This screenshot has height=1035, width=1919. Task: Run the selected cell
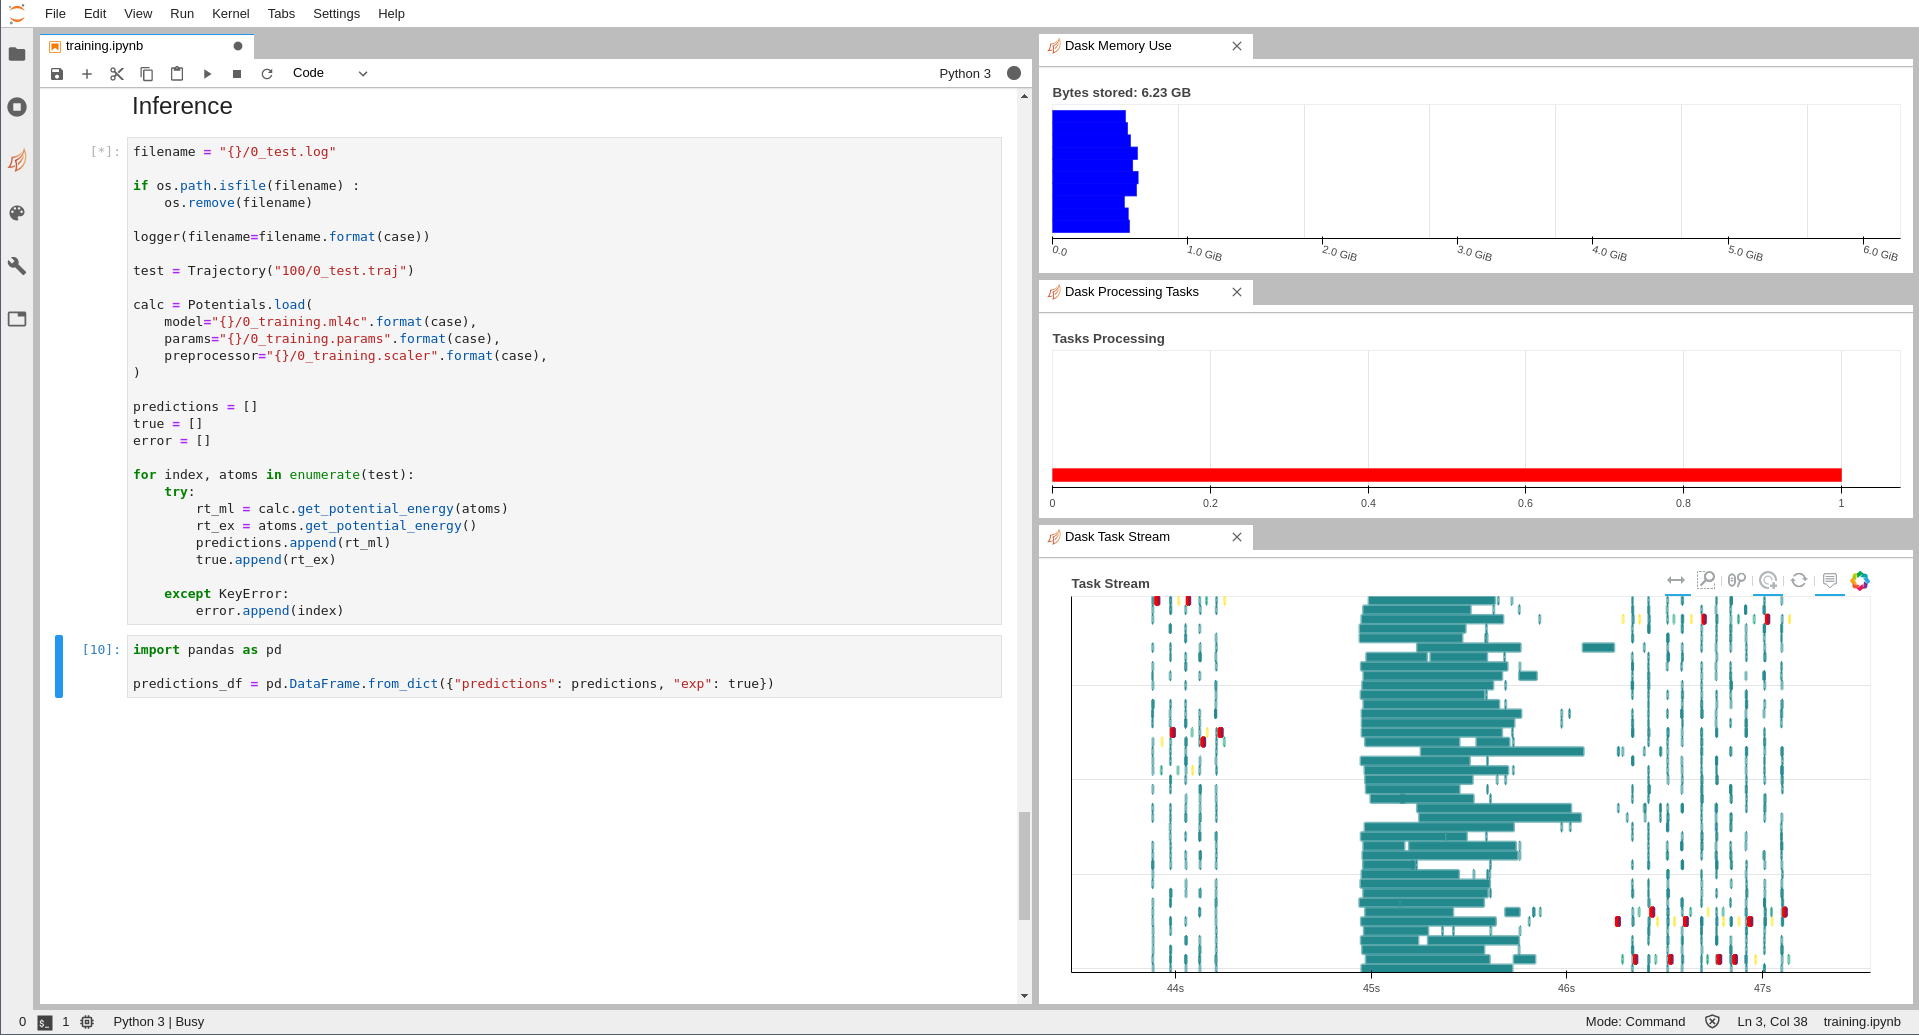tap(207, 74)
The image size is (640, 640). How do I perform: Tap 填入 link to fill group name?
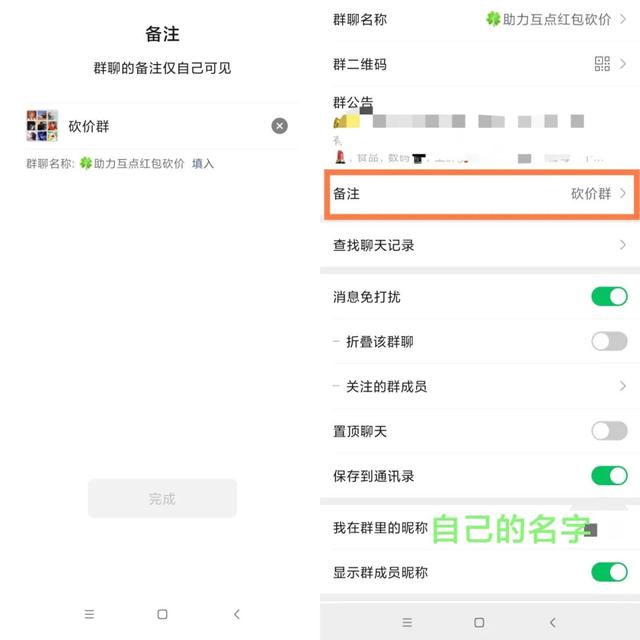coord(203,164)
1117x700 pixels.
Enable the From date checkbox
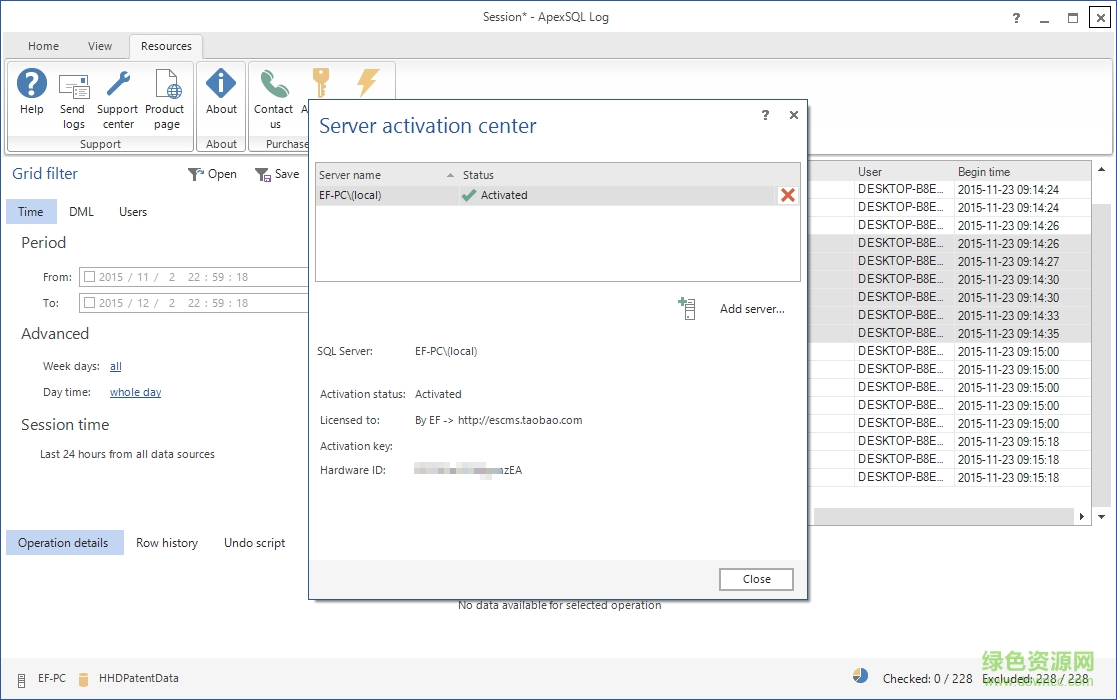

----

— Activity —
When you write out the material again, keep every word exact and omit the pictures.

— Solution below —
This screenshot has height=1035, width=1919. Task: Run the selected cell
tap(207, 74)
The image size is (640, 640). How do I perform: Tap 填入 link to fill group name?
coord(203,164)
1117x700 pixels.
Enable the From date checkbox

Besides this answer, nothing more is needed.